£1m of cryptocurrency scams reported to Santander monthly
Around £1 million-worth of cryptocurrency scams are being reported to Santander UK by its customers each month.
The bank said it has recently seen an increase in the value of such cases, which can involve a fraudster taking over a victim’s computer and freezing them out of their accounts.
Customers may see adverts online for cryptocurrency investment “opportunities”, or be introduced to them by other social media users, and adverts can appear to be endorsed by celebrities.
After sharing their contact details, victims are then offered “high returns” and they may be put under pressure to invest.
The customer may then be told to download software to support them opening cryptocurrency accounts. The remote access software gives the fraudster full access to the computer.
After the victim has opened cryptocurrency accounts and deposited money, the fraudster takes over and freezes the customer out of their account.
Santander said those affected should tell their bank immediately and if they have downloaded software they should turn off and unplug their computer and not use it until the software has been removed and the computer checked by a technician.
Chris Ainsley, Head of Fraud Control at Santander UK, said: “We’re seeing more and more cases where fraudsters use complex cryptocurrency jargon, high pressured sales tactics and fake celebrity endorsements, along with the promise of significant rewards, to lull people into a false sense of security.
“Now more than ever, it’s so important to take the time to research where your money is going before you make a payment. If you don’t, you risk simply never seeing it again.”
In one case, a customer named Ms C had been following someone on social media who dealt with crypto investments. She messaged the user and asked for help with investing. She was told where to send her money and over three weeks she transferred £3,200 to two accounts.
She did not receive any official documentation that referenced crypto assets or trading. She received another request to transfer money to another account under a different name but queried the payment.
Shortly after this, the social media account was deleted, and she was unable to contact the person further. She then attempted to contact the trading platform directly but was told it had no accounts under her name.
When Santander attempted to recover the funds for Ms C, it was informed that all the transfers had been spent by the recipients within an hour of the payments being made.
Thomas Cattee, Head of White-Collar Crime at Gherson Solicitors says: "Crypto prices appear to be increasing again.

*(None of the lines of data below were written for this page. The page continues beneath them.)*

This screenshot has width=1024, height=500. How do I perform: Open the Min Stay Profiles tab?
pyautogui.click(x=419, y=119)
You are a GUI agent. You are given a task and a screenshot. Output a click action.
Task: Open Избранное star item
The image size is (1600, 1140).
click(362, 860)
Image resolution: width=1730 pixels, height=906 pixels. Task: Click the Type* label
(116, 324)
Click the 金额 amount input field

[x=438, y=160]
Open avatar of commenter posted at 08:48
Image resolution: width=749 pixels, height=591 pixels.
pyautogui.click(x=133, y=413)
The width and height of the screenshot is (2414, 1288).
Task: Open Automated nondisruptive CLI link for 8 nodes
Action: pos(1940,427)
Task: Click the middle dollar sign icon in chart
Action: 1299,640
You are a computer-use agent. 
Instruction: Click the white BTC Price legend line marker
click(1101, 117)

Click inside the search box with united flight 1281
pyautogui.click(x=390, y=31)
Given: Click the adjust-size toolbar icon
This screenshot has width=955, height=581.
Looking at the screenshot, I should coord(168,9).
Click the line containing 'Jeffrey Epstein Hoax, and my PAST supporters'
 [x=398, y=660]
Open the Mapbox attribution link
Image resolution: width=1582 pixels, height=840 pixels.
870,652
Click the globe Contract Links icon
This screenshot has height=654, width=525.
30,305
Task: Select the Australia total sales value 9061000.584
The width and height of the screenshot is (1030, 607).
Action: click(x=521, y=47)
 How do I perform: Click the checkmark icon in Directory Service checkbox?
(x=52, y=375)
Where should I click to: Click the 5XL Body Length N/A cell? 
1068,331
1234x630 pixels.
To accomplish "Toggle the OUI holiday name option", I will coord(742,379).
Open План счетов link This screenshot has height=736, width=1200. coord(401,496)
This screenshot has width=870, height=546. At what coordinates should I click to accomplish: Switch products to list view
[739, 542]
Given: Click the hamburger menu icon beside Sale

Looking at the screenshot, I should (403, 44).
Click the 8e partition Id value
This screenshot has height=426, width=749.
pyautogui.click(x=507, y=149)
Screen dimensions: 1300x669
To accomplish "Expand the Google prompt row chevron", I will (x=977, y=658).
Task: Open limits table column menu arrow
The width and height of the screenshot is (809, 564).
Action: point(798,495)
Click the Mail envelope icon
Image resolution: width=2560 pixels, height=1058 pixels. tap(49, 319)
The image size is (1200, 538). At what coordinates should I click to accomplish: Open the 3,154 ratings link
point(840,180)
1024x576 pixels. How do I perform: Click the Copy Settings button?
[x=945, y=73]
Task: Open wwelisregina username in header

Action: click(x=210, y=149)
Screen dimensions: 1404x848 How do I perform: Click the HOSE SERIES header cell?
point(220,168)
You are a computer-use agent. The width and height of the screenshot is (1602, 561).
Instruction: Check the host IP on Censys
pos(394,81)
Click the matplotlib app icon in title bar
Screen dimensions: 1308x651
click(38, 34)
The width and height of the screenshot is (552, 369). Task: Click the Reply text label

However, reports on the increase of crypto fraud and scams have also been on the up. The recent news from Santander makes for shocking reading. This follows on from a recent worrying article by Action Fraud entitled “Cryptocurrency fraud leads to millions in losses so far this year”.
"Perhaps reassuring is the FCA’s recently launched £11 million five-year campaign called InvestSmart, targeting inexperienced investors. This welcome and timely intervention sees the FCA’s stated aim to target individuals online and through social media and comes at a time when people are also spending increasing time online (partly due to the recent pandemic).
"So what can individuals do to try and avoid such scams? Well to identify and avoid such crypto scams individuals would be advised to heed Action Fraud’s advice, including to be wary of online and social media adverts promising high returns, to check any firm against the FCA Register and the FCA warning list and, finally, the old adage that if something sounds too good to be true, then it probably is! Further, individuals who fear that they have been the victim of a fraud or scam would be well advised to consider taking legal advice.”